The proximal operator for the sorted L1 norm, the penalty used in SLOPE, is defined as \[ \operatorname{prox}_J (v) = \operatorname*{arg\,min}_x\left( J(x; \lambda) + \frac 1 2 \lVert x - v \rVert_2^2 \right) \] where \(J(x; \lambda) = \sum_{j=1}^p \lambda_j |\beta_{(j)}|\) is the sorted L1 norm, for which \[|\beta_{(1)}| \geq |\beta_{(2)} \geq \cdots \geq |\beta_{(p)}.\]
There are several methods for solving this proximal operator and here we provide some benchmarks of these methods. Note that these results are almost entirely of academic nature and are added here only to serve as reference for others who are interested in working with SLOPE and particularly those who might be interested in improving the performance of these algorithms.

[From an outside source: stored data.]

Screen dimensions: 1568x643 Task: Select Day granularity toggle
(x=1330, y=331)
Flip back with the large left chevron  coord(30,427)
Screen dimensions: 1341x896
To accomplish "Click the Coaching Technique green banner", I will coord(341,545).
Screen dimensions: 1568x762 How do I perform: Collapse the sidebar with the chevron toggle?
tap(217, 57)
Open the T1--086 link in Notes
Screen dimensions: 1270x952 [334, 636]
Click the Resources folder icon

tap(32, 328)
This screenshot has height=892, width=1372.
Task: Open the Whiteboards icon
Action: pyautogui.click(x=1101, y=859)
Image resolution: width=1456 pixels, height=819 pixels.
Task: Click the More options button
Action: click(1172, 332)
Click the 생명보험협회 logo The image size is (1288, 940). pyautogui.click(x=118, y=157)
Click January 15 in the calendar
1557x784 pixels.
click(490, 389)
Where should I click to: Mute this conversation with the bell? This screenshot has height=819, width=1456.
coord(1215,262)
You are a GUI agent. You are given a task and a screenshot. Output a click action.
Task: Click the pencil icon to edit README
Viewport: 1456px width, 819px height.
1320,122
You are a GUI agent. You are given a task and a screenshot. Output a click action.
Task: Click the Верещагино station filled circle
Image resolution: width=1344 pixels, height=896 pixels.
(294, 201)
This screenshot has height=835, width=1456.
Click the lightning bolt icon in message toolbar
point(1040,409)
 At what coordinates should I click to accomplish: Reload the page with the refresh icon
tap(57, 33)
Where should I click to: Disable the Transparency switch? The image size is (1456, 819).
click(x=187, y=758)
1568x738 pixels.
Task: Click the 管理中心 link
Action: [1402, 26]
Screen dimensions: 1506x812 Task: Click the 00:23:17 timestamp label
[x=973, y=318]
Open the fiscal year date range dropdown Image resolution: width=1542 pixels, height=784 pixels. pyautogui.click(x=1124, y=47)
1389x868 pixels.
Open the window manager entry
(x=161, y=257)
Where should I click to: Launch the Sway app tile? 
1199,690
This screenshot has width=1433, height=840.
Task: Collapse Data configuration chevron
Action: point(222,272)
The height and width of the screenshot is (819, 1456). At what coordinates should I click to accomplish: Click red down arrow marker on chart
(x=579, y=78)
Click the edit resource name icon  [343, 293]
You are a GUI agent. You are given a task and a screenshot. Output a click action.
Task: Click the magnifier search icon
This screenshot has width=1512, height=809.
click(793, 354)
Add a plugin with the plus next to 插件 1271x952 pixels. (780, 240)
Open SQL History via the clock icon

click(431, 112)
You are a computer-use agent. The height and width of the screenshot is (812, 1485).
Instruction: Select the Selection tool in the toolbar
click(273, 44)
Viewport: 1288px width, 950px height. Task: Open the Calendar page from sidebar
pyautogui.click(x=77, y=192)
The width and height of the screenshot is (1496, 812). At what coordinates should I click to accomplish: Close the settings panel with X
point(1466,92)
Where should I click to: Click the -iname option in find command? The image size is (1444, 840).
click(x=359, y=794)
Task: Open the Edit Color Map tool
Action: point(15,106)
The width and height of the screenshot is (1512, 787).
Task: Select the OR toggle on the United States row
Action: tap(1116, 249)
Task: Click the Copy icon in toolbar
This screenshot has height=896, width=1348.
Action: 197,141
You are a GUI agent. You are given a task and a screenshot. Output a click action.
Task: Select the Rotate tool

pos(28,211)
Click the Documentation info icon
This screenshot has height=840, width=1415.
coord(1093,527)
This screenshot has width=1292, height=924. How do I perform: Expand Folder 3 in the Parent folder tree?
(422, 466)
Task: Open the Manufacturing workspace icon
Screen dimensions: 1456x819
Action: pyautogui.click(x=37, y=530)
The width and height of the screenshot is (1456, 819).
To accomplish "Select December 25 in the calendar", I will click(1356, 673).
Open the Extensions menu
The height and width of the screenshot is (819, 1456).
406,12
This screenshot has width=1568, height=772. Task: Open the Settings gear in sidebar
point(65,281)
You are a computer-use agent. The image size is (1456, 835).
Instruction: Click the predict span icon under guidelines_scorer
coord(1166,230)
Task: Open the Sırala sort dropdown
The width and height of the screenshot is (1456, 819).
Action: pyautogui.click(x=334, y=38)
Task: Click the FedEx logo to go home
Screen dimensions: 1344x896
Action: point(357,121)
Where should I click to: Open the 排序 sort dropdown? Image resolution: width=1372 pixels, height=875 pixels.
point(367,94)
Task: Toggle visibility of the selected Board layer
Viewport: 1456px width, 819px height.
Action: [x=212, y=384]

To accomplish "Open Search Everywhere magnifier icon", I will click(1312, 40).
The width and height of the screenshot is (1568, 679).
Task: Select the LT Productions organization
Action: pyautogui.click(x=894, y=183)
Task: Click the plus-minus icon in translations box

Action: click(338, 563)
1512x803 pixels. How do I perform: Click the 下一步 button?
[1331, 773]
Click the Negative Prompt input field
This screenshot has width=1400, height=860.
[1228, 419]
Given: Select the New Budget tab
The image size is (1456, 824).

First, we load the packages we need,.
Then we setup and run our benchmarks, letting p
be the
length of the vector used in the operator.
res <- expand_grid(
p = seq(10, 10000, length.out = 10),
i = 1:20,
method = c("stack", "pava"),
time = NA
)
set.seed(2254)
for (i in seq_len(nrow(res))) {
p <- res$p[i]
x <- rnorm(p)
lambda <- sort(runif(p), decreasing = TRUE)
time <- bench_time(sortedL1Prox(x, lambda, res$method[i]))
res$time[i] <- time[["real"]] * 1e3 # milliseconds
}
Finally, we summarize the results in the figure below.
library(ggplot2)
library(scales)
ggplot(res, aes(p, time, fill = method, col = method)) +
stat_summary(
geom = "ribbon",
fun.data = mean_se,
alpha = 0.2,
col = "transparent"
) +
stat_summary(geom = "line", fun = mean) +
scale_y_log10() +
labs(y = "Time (milliseconds)", x = expression(p))
As we can see, the stack-based algorithm appears to perform much better than the PAVA one does.